» **Task prompt**
Each line from the start of the entries through the line that contains "Image resolution: width=2380" should be output exactly, please.

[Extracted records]
—————

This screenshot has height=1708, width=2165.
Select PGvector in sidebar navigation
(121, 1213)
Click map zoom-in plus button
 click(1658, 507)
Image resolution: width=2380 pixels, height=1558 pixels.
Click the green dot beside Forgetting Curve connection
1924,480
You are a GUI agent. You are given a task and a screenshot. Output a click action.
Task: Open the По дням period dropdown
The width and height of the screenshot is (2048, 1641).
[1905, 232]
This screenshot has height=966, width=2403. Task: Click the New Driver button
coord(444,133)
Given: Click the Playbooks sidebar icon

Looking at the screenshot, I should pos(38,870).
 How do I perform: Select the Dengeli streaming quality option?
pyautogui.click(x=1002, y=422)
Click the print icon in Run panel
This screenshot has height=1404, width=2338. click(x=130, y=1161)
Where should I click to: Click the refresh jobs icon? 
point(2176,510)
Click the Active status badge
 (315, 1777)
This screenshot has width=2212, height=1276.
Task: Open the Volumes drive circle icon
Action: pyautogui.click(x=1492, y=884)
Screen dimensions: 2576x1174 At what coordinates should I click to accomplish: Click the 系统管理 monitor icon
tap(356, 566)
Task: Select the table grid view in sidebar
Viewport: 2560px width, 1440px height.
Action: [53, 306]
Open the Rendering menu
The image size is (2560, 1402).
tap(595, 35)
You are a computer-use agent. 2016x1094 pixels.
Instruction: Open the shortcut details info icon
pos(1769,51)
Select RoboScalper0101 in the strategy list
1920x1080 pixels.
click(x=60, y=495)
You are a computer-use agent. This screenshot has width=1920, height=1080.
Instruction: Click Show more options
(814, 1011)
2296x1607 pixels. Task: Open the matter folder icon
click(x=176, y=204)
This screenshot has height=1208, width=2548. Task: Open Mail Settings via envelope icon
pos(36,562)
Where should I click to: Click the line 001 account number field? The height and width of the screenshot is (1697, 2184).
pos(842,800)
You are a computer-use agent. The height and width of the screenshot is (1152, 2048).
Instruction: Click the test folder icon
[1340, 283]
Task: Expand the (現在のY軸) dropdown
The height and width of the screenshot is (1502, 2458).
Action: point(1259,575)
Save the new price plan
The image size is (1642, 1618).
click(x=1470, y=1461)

—————

» **Response below**
This screenshot has height=1708, width=2165.
Select PGvector in sidebar navigation
(121, 1213)
Click map zoom-in plus button
 click(1658, 507)
Image resolution: width=2380 pixels, height=1558 pixels.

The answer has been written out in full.